Lasso Informatics Inc Lasso Informatique Inc

27d•Onsite

About The Position

This is a Senior Cloud Engineer role with a strong emphasis on reliability, security, cost control, and operational excellence in production cloud environments. You will own and operate mission-critical cloud infrastructure across multiple environments and customers, ensuring systems are secure, compliant, observable, and scalable. While this role collaborates closely with engineering teams, it is not focused on CI/CD pipelines or developer tooling. Instead, it centers on building and maintaining robust, well-governed cloud systems that support regulated research workloads.

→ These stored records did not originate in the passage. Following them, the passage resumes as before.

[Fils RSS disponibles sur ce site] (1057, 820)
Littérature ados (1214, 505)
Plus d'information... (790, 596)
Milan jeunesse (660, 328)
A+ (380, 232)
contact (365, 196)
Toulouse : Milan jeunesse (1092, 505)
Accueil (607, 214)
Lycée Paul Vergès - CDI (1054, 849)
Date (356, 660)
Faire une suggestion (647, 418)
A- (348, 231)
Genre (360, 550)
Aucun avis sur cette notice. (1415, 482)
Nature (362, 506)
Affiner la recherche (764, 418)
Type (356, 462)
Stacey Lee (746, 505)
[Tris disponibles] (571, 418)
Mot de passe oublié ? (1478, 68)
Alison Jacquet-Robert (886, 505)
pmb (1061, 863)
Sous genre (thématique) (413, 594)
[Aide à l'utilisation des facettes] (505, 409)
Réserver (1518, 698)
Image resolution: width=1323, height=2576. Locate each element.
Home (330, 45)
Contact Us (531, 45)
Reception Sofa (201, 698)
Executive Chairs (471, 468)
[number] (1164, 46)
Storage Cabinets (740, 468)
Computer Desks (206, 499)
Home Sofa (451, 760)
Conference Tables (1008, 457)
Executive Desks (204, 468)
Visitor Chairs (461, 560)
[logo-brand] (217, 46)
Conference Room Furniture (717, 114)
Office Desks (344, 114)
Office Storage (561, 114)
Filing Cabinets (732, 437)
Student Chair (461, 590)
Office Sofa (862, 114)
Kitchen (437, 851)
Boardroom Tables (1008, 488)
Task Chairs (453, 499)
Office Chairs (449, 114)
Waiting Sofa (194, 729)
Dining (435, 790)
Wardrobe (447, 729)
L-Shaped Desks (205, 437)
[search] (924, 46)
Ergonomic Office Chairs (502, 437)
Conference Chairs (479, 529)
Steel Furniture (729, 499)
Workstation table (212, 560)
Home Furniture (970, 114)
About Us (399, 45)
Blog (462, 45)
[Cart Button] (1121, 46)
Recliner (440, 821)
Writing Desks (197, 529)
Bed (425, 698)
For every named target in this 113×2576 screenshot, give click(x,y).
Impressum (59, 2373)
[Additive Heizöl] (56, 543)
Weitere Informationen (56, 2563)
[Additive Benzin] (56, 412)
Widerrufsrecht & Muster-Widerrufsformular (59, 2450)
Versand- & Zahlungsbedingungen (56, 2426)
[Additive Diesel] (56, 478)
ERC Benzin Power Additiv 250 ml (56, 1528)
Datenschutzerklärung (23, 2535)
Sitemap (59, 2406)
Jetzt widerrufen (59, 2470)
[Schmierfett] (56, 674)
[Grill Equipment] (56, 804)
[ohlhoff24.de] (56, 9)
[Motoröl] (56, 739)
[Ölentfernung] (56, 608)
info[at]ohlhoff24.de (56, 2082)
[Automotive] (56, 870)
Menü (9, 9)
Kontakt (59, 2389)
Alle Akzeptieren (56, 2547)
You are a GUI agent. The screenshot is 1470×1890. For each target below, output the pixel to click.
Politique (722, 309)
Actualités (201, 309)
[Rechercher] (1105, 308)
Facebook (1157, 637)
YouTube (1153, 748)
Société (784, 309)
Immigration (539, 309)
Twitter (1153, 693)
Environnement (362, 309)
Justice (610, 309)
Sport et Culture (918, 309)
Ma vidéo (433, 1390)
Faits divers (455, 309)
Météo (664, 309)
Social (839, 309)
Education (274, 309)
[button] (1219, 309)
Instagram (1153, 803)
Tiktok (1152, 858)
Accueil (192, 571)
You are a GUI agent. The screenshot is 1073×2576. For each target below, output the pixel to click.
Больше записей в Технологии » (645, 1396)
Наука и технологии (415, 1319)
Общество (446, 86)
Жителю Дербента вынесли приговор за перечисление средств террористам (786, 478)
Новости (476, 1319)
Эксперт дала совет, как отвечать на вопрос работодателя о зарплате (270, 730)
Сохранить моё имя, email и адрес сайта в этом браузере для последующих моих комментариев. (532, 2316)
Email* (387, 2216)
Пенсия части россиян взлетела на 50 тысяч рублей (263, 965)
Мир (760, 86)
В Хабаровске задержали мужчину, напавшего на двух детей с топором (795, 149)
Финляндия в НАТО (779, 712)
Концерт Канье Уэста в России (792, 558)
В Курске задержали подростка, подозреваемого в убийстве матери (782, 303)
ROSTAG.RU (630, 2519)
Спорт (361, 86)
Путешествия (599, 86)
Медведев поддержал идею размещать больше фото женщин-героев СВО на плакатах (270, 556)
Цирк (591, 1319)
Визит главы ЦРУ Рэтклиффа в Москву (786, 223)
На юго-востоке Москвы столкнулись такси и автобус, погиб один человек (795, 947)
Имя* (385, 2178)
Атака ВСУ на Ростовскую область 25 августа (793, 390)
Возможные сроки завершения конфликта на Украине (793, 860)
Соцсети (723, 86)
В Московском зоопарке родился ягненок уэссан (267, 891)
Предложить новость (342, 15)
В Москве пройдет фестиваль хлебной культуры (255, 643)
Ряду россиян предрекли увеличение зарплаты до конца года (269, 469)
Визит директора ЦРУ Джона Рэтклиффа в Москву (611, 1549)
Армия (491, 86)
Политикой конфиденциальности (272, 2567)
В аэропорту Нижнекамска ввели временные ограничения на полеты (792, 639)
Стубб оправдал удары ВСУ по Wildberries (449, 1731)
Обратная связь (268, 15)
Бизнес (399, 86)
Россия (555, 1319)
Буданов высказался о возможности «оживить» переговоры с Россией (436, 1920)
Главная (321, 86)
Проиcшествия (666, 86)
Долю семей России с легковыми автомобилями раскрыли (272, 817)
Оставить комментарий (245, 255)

The ideal candidate brings deep hands-on cloud and systems expertise, paired with a disciplined, process-driven mindset and a track record of improving stability, cost efficiency, and service quality at scale

Requirements

7+ years in cloud infrastructure, systems engineering, or cloud operations roles
Strong, hands-on Kubernetes administration experience in both GKE (required) and EKS
Strong PostgreSQL administration experience (Aurora RDS and/or managed PostgreSQL services)
Deep Linux systems expertise (patching, hardening, troubleshooting)
Proven experience operating multi-environment, multi-customer platforms across AWS and GCP
Experience with configuration management tools (Ansible, Puppet, or equivalent)
Strong process orientation with experience writing MOPs and SOPs
Comfortable using Jira, Confluence, and Bitbucket for planning and documentation
Detail-oriented with a strong commitment to operational discipline
Experience with Keycloak or similar identity platforms

Nice To Haves

Infrastructure-as-Code experience (Terraform, CloudFormation)
Experience in regulated environments (ISO, FedRAMP, SOC 2, HIPAA, NIST 800-171)
Experience operating Kubernetes workloads across multiple cloud providers
Familiarity with Active Directory
Experience with secure research compute platforms (SLURM, Open OnDemand)
Experience with Globus (Auth, Share, Compute)
Deep Datadog experience (dashboards, monitors, logs, APM, synthetic testing)
Experience working with external research institutions or partners
Familiarity with CrowdStrike or similar endpoint security tooling

Responsibilities

Design, operate, and maintain multiple cloud environments (development, staging, production) across AWS and GCP.
Manage infrastructure for multiple customers with distinct configurations and compliance requirements.
Ensure consistency across environments and actively prevent configuration drift.
Plan and execute patches, upgrades, and infrastructure changes with minimal disruption.
Define and enforce clear operational rules of engagement for access, changes, and incident response.
Perform advanced Linux systems administration across cloud environments, including patching, hardening, troubleshooting, and performance tuning
Operate and evolve production Kubernetes platforms across AWS (EKS) and GCP (GKE), including upgrades, scaling, security hardening, and lifecycle management
Administer and tune PostgreSQL databases (Aurora RDS and managed PostgreSQL services), supporting performance, reliability, and data integrity
Evaluate, standardize, and operationalize cloud-native services across AWS and GCP to improve reliability, security, scalability, and operational consistency
Ensure cloud infrastructure adheres to defined standards while accommodating platform-specific best practices
Own observability across cloud environments using Datadog, spanning metrics, logs, and APM.
Design dashboards, alerts, and reports to enable proactive monitoring across AWS and GCP workloads.
Drive cost-awareness and optimization initiatives across both cloud platforms, balancing performance, reliability, and regulatory requirements.
Partner with engineering and research teams to identify inefficiencies and guide responsible cloud usage.
Collaborate with external institutions’ system and cloud teams to support joint projects and integrations.
Support pilot projects, proof-of-concept environments, and future product initiatives.
Act as a technical bridge between cloud operations, research teams, and internal engineering.
Develop and maintain Methods of Procedure (MOPs) and Standard Operating Procedures (SOPs).
Maintain detailed documentation in Confluence to support audit readiness and operational continuity.
Use Jira to manage cloud operations backlogs, patching cycles, and infrastructure changes.
Champion a documentation-first, process-driven culture for cloud operations.
Administer endpoint and workload protection tooling (e.g., CrowdStrike).
Own vulnerability management end-to-end: identification, remediation, validation, and documentation.
Apply cloud security best practices for IAM, secrets management, encryption, and network segmentation.
Support ISO, FedRAMP, NIST, SOC 2, and other compliance frameworks through disciplined cloud operations.
Provide technical leadership in cloud reliability and operations.
Balance stability with innovation, ensuring cloud infrastructure is prepared for future growth.
Influence cloud strategy and standards while maintaining operational rigor.